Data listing
####
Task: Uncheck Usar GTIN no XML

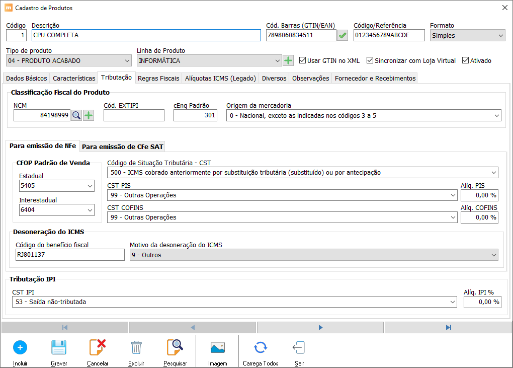Action: [x=302, y=60]
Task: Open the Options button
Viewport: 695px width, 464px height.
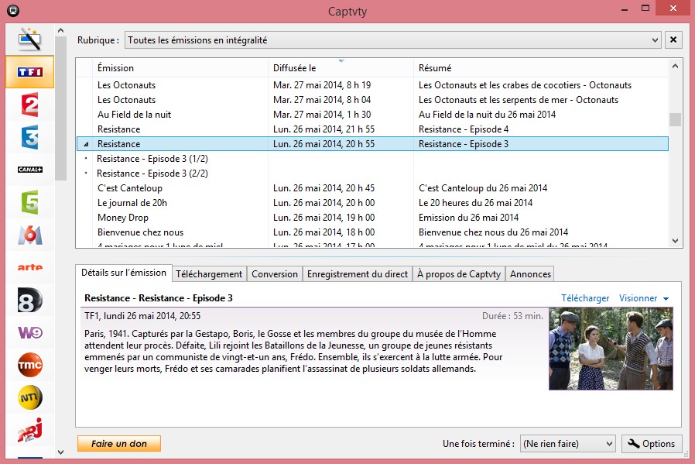Action: point(651,444)
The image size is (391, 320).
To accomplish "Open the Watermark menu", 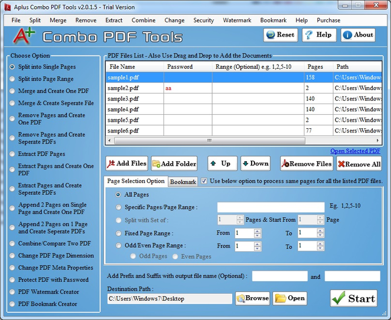I will (237, 20).
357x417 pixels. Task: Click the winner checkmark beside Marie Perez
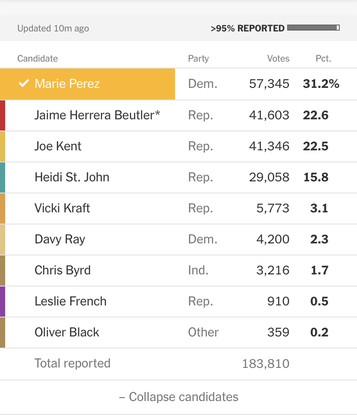point(24,84)
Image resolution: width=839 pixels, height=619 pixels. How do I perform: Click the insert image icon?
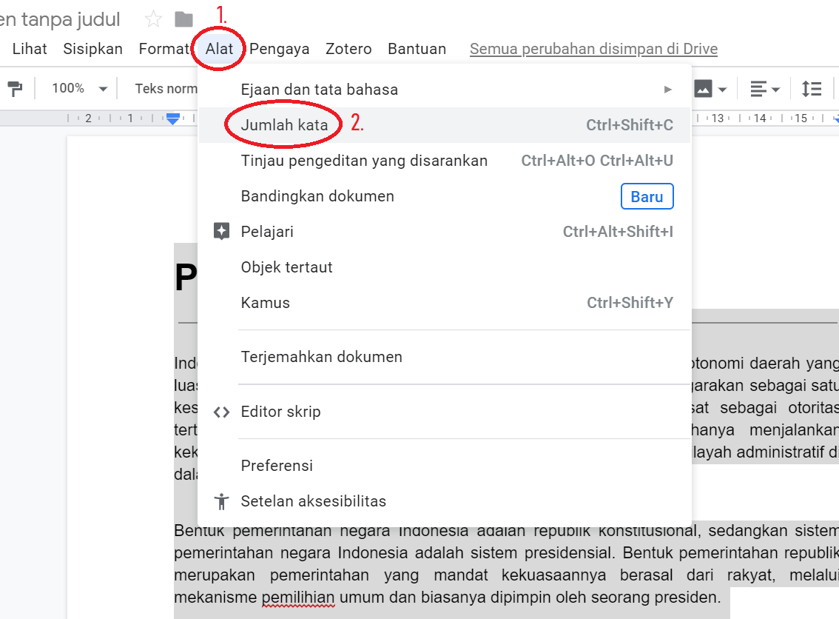pos(703,90)
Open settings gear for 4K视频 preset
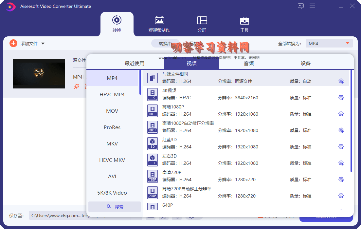The image size is (361, 229). coord(341,97)
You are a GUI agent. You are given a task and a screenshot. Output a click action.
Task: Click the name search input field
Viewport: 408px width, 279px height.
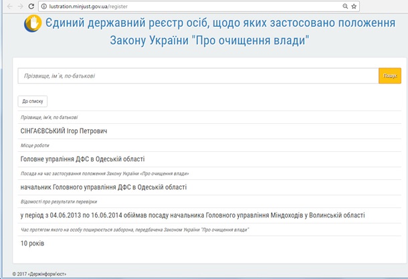[x=197, y=76]
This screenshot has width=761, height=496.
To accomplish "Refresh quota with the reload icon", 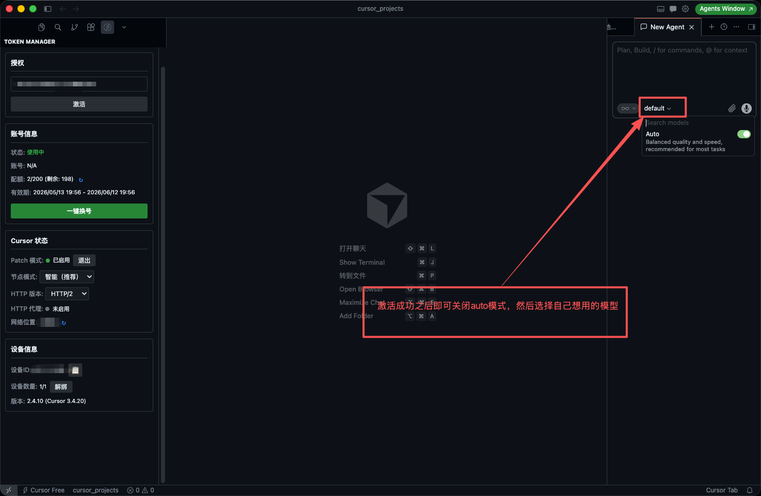I will tap(81, 180).
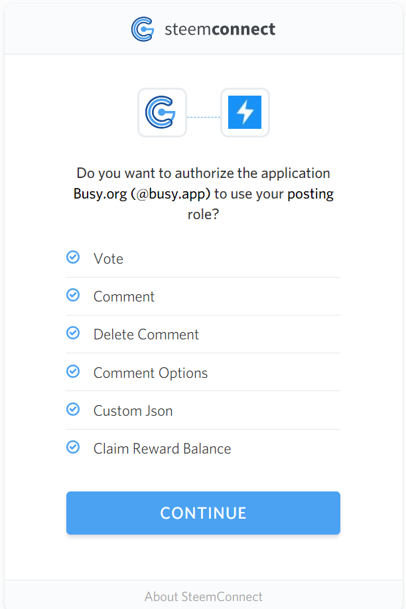Select the Comment Options permission label
406x609 pixels.
coord(151,373)

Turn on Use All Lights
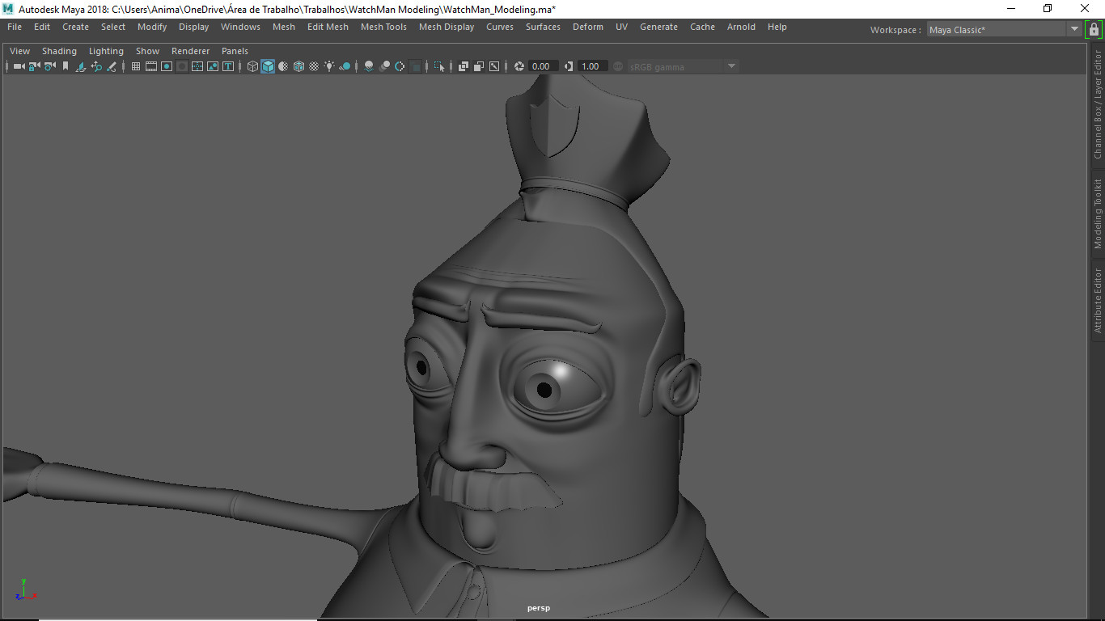pyautogui.click(x=330, y=66)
####
Copy the lines above from the line with "Open settings gear for 4K视频 preset" to the line with "[x=197, y=76]", including both of those lines. Leave the pictures out of your copy.

(ANSWER TO THE EXERCISE)
Open settings gear for 4K视频 preset
The image size is (361, 229). coord(341,97)
You are a GUI agent. You are given a task and a screenshot. Output a click action.
Task: Click the name search input field
Viewport: 408px width, 279px height.
[x=197, y=76]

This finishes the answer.